▶ **Task item**: The listing beneath should be written out in full, exactly as shown.

▶ **Data**:
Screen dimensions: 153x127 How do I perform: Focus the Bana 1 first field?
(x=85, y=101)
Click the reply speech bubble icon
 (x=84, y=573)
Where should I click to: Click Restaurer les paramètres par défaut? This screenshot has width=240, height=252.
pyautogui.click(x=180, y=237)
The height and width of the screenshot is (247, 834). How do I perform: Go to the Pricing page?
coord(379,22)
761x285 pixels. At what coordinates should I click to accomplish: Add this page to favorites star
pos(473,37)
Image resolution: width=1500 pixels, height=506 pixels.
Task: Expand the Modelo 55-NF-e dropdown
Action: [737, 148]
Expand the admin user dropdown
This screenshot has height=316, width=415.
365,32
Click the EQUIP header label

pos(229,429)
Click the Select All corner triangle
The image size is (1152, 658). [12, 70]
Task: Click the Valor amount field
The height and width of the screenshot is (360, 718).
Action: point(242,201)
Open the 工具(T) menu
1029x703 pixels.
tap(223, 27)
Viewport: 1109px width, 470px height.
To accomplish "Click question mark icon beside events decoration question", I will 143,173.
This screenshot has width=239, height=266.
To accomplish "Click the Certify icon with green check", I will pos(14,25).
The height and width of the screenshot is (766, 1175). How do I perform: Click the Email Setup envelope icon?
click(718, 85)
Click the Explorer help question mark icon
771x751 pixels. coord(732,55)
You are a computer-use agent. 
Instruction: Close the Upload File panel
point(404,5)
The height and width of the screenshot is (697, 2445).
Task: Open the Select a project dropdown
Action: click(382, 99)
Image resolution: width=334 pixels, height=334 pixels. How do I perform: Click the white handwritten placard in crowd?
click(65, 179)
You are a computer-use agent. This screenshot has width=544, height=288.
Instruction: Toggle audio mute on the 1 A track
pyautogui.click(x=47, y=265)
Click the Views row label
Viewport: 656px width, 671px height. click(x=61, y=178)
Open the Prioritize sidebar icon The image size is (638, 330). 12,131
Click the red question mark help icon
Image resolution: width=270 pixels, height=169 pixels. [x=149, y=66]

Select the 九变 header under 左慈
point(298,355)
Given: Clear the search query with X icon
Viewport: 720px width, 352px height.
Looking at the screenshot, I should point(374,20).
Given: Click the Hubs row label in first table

▶ **Written response**:
Screen dimensions: 153x127 How do I perform: Focus the Bana 1 first field?
(x=85, y=101)
Click the reply speech bubble icon
 (x=84, y=573)
Where should I click to: Click Restaurer les paramètres par défaut? This screenshot has width=240, height=252.
pyautogui.click(x=180, y=237)
The height and width of the screenshot is (247, 834). How do I perform: Go to the Pricing page?
coord(379,22)
761x285 pixels. At what coordinates should I click to accomplish: Add this page to favorites star
pos(473,37)
Image resolution: width=1500 pixels, height=506 pixels.
Task: Expand the Modelo 55-NF-e dropdown
Action: [737, 148]
Expand the admin user dropdown
This screenshot has height=316, width=415.
365,32
Click the EQUIP header label

pos(229,429)
Click the Select All corner triangle
The image size is (1152, 658). [12, 70]
Task: Click the Valor amount field
The height and width of the screenshot is (360, 718).
Action: point(242,201)
Open the 工具(T) menu
1029x703 pixels.
tap(223, 27)
Viewport: 1109px width, 470px height.
To accomplish "Click question mark icon beside events decoration question", I will 143,173.
This screenshot has width=239, height=266.
To accomplish "Click the Certify icon with green check", I will pos(14,25).
The height and width of the screenshot is (766, 1175). How do I perform: Click the Email Setup envelope icon?
click(718, 85)
Click the Explorer help question mark icon
771x751 pixels. coord(732,55)
You are a computer-use agent. 
Instruction: Close the Upload File panel
point(404,5)
The height and width of the screenshot is (697, 2445).
Task: Open the Select a project dropdown
Action: click(382, 99)
Image resolution: width=334 pixels, height=334 pixels. How do I perform: Click the white handwritten placard in crowd?
click(65, 179)
You are a computer-use agent. This screenshot has width=544, height=288.
Instruction: Toggle audio mute on the 1 A track
pyautogui.click(x=47, y=265)
Click the Views row label
Viewport: 656px width, 671px height. click(x=61, y=178)
Open the Prioritize sidebar icon The image size is (638, 330). 12,131
Click the red question mark help icon
Image resolution: width=270 pixels, height=169 pixels. [x=149, y=66]

Select the 九变 header under 左慈
point(298,355)
Given: Clear the search query with X icon
Viewport: 720px width, 352px height.
Looking at the screenshot, I should point(374,20).
Given: Click the Hubs row label in first table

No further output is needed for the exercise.